In several states, in fact, the “alternative” has become the norm. In 2012, there were 12 states — including several that are battlegrounds this year — in which nontraditional voting methods accounted for more than half the total vote. In North Carolina, for instance, early and absentee voting yielded nearly 2.8 million of the state’s total 4.5 million votes. In Arizona, nearly two-thirds of the 2012 vote was cast absentee. In Florida, early and absentee balloting each accounted for well over a quarter of the total vote; only 44% of Florida’s voters cast their ballots in the traditional way. And in Oregon and Washington, elections already were conducted entirely by mail (they’re being joined by Colorado starting this year).
Absentee voting began during the Civil War as a convenience for Union soldiers in the field. By the middle of the 20th century, most states had adopted some form of absentee balloting, for civilians as well as members of the military, though typically it was restricted by residency and other requirements (such as limiting the practice to people who physically could not get to the polls or would be away from home on Election Day).
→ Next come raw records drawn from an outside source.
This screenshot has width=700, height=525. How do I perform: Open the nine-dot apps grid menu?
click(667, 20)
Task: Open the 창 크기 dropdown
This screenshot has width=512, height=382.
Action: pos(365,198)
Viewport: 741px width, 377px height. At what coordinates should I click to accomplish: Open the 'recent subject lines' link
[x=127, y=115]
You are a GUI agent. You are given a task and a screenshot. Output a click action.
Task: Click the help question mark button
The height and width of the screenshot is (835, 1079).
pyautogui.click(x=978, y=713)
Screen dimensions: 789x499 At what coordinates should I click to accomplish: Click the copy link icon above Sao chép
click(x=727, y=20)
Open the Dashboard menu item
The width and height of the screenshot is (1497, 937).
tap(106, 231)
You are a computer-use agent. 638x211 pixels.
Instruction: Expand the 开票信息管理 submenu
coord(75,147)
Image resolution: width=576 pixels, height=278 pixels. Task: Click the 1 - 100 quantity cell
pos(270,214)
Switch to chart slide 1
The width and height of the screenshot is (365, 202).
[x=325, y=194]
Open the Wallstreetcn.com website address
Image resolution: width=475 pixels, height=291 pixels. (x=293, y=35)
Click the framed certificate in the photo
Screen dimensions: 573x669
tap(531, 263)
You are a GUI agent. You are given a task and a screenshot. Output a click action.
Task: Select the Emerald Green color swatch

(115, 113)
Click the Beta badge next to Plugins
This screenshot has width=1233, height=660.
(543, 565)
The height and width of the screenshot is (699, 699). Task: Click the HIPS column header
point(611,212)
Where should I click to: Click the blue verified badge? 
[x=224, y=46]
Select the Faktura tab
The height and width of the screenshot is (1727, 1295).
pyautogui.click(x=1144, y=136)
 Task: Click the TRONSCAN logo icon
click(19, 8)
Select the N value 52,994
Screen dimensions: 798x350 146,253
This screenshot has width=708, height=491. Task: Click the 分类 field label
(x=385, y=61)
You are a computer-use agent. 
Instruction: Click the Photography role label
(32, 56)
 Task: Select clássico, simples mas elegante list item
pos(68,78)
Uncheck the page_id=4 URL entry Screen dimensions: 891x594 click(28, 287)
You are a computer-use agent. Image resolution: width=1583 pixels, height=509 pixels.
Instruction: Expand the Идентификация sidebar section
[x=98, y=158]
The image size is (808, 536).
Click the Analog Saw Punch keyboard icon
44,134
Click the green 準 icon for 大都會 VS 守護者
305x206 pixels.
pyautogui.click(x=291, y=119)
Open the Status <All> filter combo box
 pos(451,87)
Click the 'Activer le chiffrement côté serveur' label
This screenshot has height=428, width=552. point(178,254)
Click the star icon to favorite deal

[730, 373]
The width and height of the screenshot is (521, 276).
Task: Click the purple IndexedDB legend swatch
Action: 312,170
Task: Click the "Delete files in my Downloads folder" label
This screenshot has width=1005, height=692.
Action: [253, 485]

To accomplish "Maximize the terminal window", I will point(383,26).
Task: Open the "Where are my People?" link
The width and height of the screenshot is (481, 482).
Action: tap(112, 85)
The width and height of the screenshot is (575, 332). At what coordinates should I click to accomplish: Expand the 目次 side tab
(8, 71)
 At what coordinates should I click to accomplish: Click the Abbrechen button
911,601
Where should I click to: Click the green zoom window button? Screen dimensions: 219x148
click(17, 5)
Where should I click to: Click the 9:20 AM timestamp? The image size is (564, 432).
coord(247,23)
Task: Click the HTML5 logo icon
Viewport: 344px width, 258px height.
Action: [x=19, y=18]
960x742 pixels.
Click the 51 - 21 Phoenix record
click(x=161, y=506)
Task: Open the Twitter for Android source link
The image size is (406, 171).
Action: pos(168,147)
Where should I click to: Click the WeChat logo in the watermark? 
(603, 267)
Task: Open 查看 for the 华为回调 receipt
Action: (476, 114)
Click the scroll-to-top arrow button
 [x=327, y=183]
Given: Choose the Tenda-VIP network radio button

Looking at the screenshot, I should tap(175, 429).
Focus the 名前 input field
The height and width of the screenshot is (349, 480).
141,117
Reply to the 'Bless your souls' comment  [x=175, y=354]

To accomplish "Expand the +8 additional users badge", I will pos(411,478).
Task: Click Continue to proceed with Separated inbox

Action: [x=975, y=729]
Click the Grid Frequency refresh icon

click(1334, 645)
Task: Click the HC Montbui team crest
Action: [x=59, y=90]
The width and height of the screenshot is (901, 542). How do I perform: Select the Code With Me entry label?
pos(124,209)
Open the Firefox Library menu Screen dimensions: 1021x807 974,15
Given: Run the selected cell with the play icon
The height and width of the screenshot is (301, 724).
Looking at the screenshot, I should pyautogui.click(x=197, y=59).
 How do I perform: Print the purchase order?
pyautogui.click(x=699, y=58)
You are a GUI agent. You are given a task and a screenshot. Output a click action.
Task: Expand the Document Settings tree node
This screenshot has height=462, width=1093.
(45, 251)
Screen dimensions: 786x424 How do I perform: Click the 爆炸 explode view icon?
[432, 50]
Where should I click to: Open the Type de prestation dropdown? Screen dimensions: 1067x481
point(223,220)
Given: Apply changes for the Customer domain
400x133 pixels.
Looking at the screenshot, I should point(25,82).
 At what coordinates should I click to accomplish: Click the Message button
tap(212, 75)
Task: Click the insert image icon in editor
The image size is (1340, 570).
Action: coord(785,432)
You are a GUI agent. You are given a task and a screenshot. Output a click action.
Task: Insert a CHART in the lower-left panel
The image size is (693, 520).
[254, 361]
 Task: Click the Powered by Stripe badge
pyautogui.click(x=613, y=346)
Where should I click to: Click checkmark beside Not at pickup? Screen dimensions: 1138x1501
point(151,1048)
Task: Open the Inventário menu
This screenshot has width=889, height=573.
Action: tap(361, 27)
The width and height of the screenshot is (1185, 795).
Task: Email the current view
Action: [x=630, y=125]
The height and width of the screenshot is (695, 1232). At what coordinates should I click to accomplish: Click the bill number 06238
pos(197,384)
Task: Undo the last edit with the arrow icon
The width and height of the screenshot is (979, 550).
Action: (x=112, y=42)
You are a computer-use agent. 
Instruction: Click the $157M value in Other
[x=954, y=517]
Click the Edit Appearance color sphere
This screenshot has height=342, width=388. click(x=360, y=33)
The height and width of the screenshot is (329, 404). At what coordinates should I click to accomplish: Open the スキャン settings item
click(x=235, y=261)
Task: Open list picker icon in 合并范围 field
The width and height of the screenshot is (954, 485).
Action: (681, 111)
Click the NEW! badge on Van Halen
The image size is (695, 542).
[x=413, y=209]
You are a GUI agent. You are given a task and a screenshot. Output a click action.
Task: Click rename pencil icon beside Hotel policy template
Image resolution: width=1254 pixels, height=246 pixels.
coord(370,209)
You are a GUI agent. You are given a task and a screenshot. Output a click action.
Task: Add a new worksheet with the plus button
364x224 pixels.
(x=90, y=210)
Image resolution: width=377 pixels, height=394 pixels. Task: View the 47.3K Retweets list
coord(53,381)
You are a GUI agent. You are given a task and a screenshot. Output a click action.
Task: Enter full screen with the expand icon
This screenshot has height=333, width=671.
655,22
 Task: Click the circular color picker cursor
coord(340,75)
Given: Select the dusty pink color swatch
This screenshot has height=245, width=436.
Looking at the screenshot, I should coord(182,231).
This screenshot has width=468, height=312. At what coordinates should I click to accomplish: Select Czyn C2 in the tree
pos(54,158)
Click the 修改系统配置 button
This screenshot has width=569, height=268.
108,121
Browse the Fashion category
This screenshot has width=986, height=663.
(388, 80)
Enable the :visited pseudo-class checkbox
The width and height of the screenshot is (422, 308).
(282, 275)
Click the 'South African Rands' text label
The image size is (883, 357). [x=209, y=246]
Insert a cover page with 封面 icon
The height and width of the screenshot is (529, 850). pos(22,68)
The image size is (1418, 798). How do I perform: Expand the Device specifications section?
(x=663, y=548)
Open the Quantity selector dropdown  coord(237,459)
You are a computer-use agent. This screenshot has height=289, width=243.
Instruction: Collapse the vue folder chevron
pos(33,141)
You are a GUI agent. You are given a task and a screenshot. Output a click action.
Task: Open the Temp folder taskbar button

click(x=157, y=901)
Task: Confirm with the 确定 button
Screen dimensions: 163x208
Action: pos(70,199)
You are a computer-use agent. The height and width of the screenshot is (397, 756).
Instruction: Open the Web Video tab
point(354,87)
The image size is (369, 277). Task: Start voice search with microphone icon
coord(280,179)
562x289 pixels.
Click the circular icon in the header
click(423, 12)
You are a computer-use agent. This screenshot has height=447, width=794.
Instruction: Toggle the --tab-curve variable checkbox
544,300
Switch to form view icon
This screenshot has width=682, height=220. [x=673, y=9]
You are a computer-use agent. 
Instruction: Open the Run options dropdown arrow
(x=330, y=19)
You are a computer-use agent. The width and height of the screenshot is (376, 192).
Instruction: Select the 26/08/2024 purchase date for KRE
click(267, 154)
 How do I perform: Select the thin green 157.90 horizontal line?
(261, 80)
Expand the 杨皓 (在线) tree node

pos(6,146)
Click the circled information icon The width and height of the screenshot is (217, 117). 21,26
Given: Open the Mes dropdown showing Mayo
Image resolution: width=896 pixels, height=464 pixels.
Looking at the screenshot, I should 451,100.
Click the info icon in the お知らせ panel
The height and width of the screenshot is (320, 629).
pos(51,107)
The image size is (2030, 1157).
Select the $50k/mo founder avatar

In the 1970s and ’80s, states began experimenting with other types of nontraditional voting. Eliminating special residency requirements and the need for a specific excuse to vote absentee was a common first step: California, Oregon and Washington were among the first states to introduce “no-excuse” absentee voting. Today, 27 states and the District of Columbia offer no-excuse absentee voting, compared with just 11 in 1992.